_Aim of the task_: Please repeat the records word for word and skip the pictures.

### Material provided ###

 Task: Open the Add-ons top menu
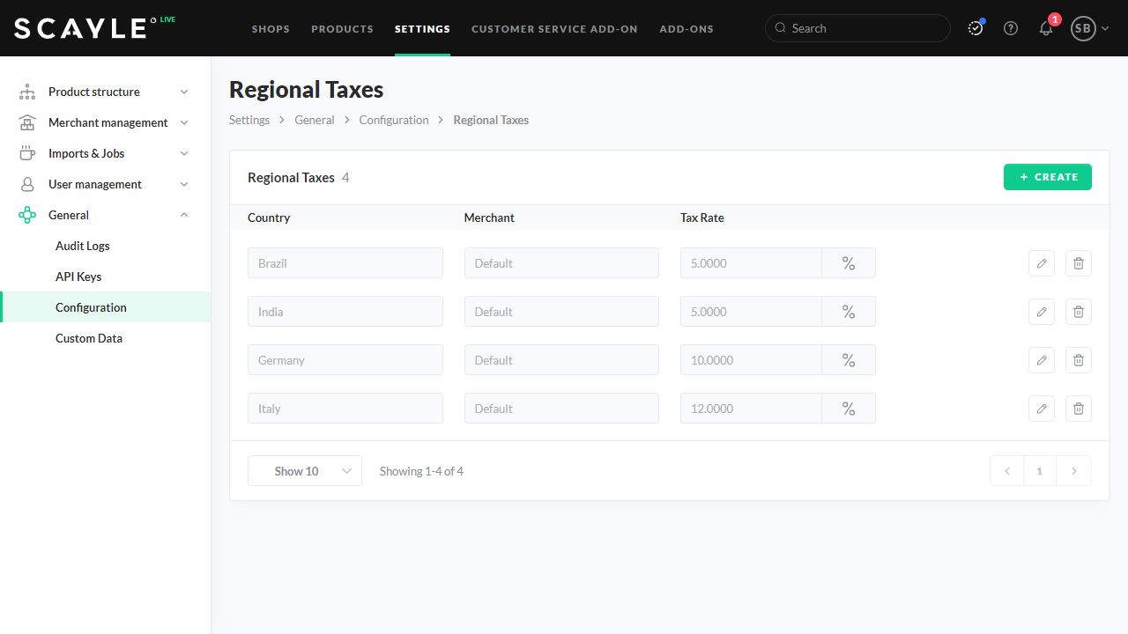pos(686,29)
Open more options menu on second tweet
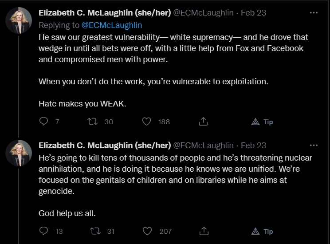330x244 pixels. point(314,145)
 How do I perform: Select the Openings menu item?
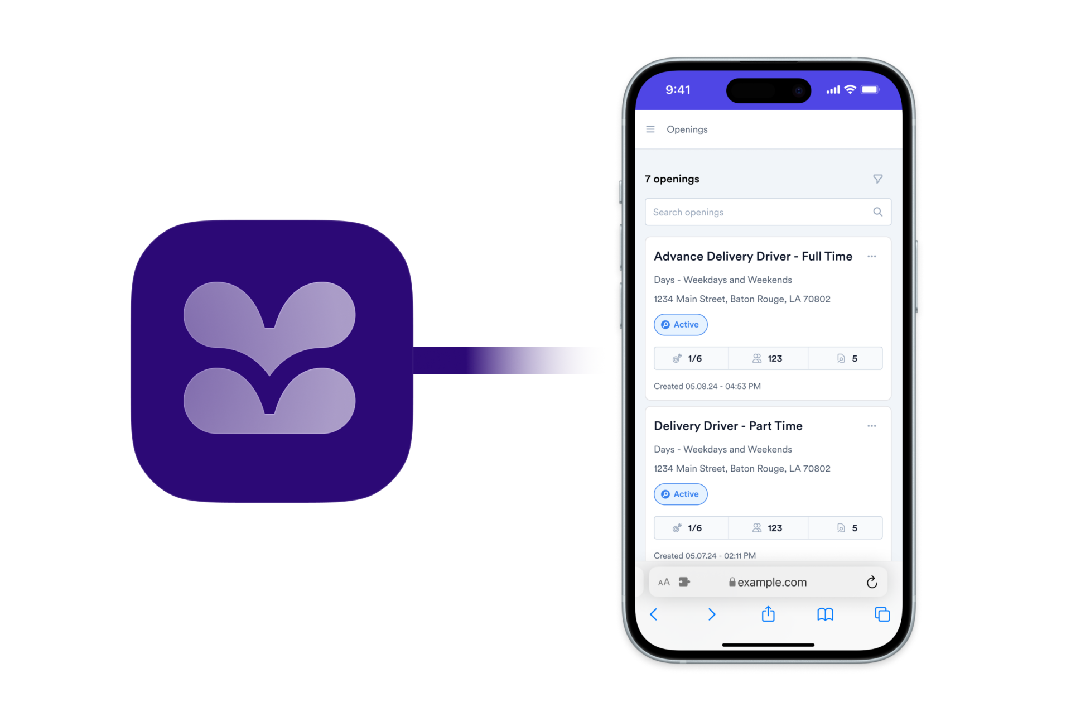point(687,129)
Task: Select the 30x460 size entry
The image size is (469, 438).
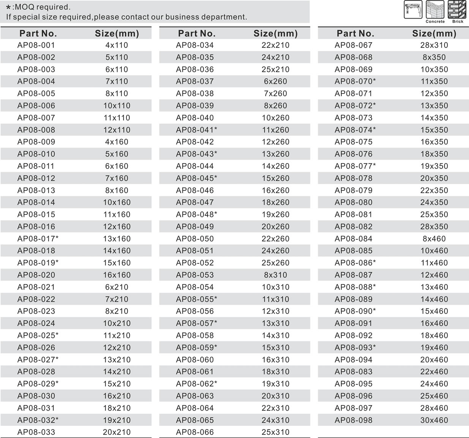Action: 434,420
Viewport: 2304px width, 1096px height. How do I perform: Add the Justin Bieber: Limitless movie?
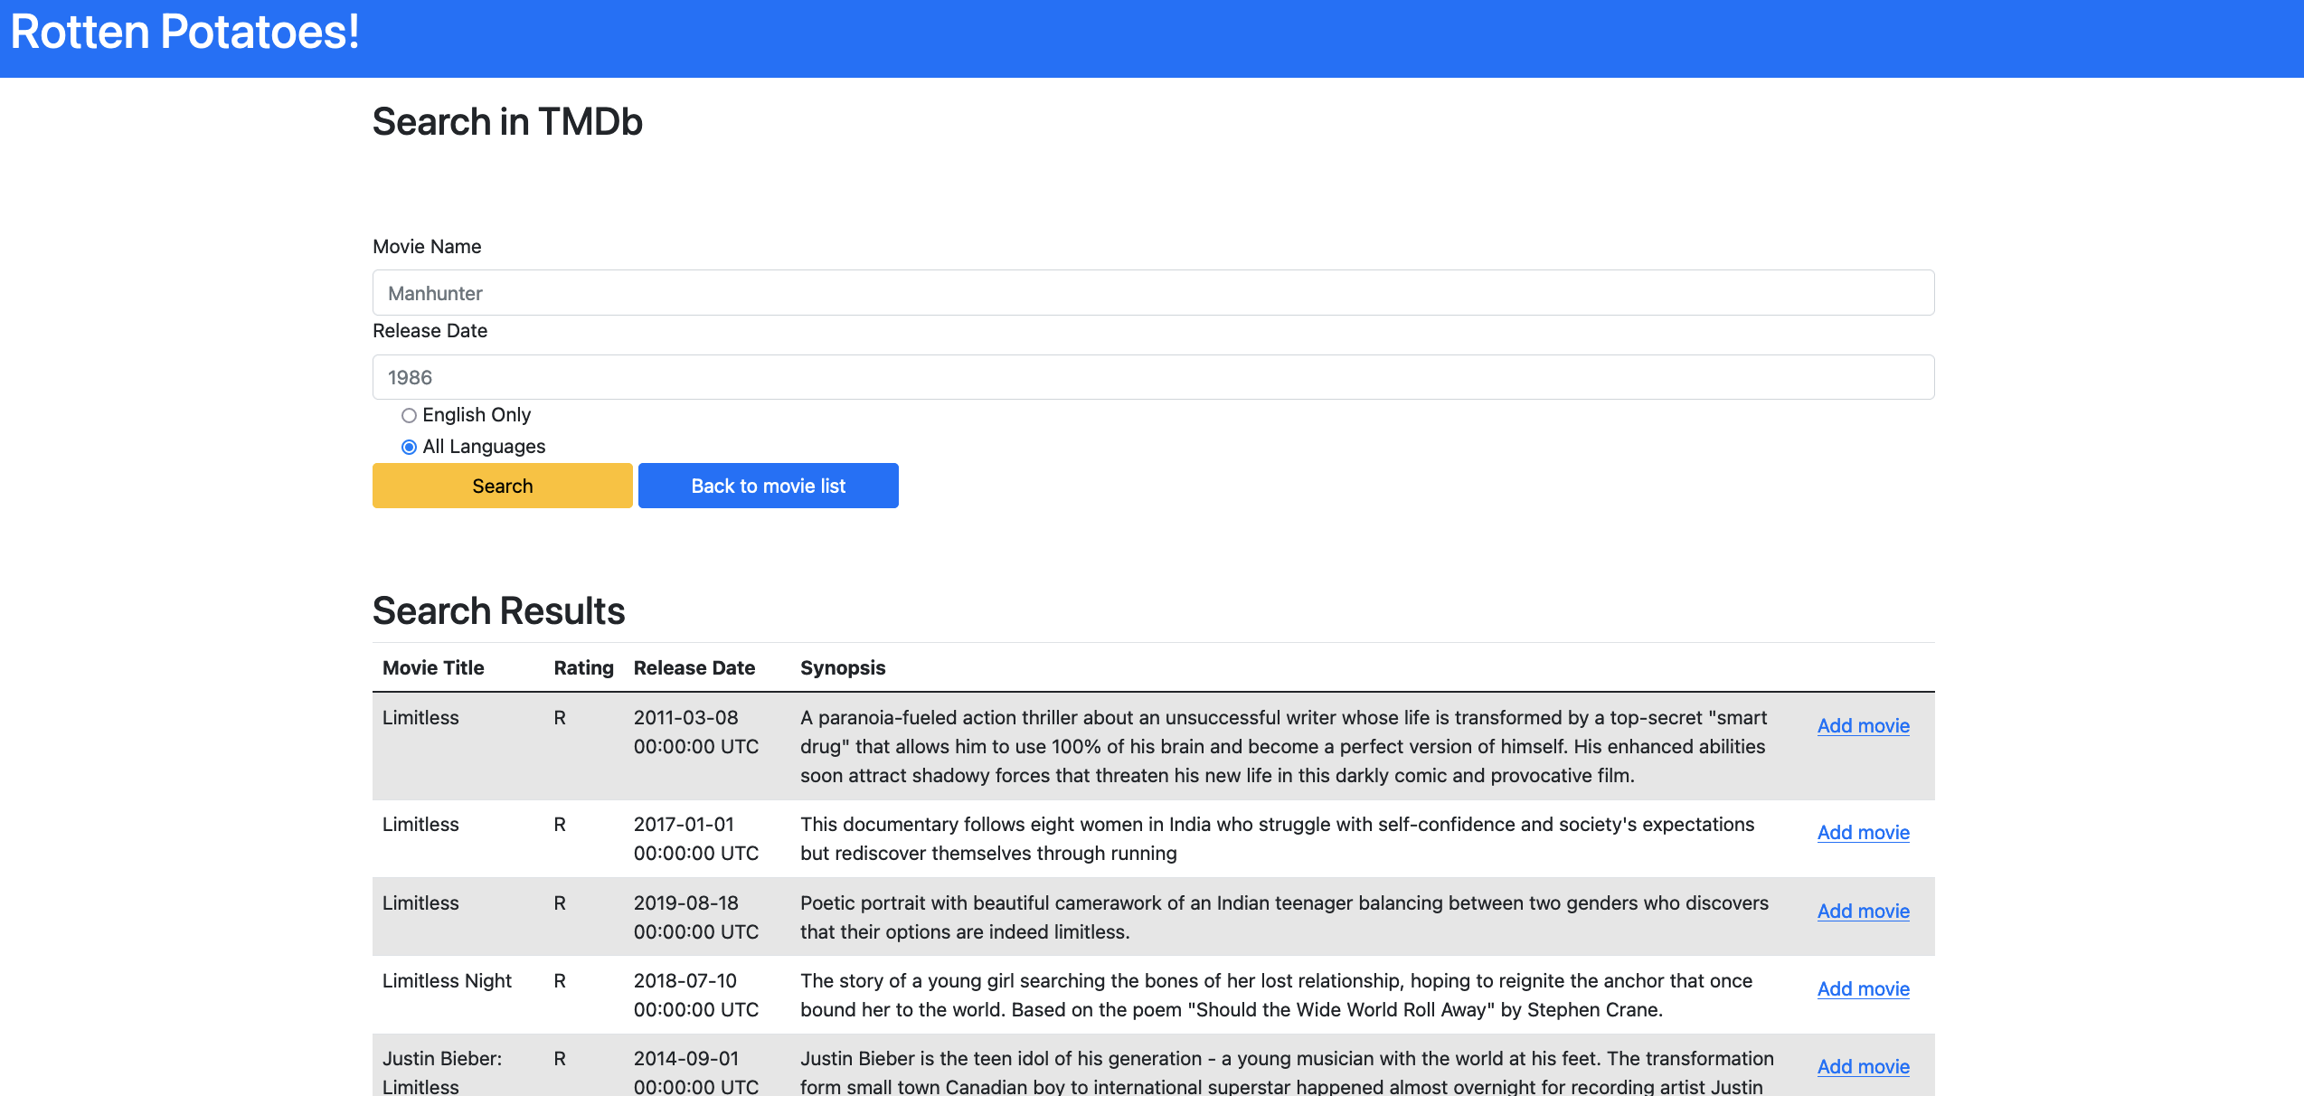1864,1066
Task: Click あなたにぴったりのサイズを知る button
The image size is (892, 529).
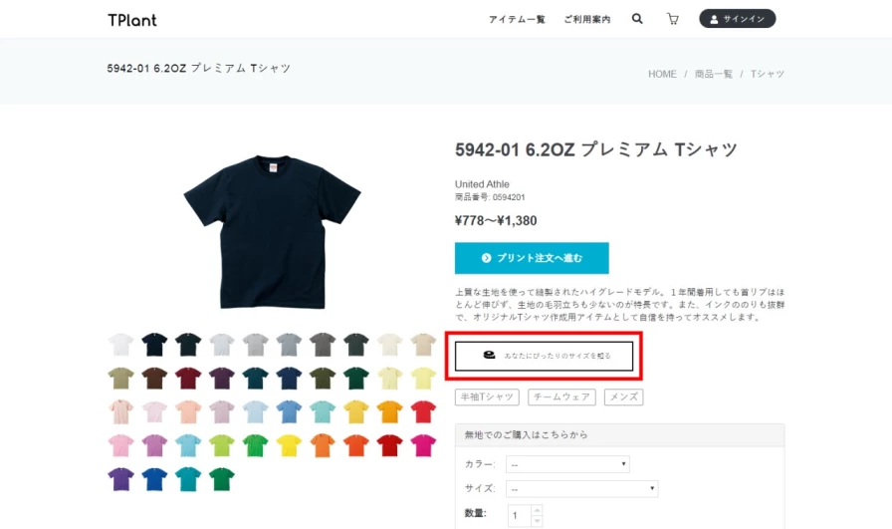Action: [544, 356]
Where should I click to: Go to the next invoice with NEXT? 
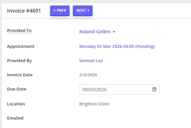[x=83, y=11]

###

_Exercise answer_:
 Task: Open the Add-ons top menu
pos(686,29)
Open more options menu on second tweet
330x244 pixels. point(314,145)
 How do I perform: Select the Openings menu item?
point(687,129)
Task: Select the 30x460 size entry
The image size is (469, 438).
Action: 434,420
Viewport: 2304px width, 1096px height. How do I perform: Add the Justin Bieber: Limitless movie?
1864,1066
Task: Click あなたにぴったりのサイズを知る button
The image size is (892, 529).
Action: [544, 356]
Where should I click to: Go to the next invoice with NEXT? 
[x=83, y=11]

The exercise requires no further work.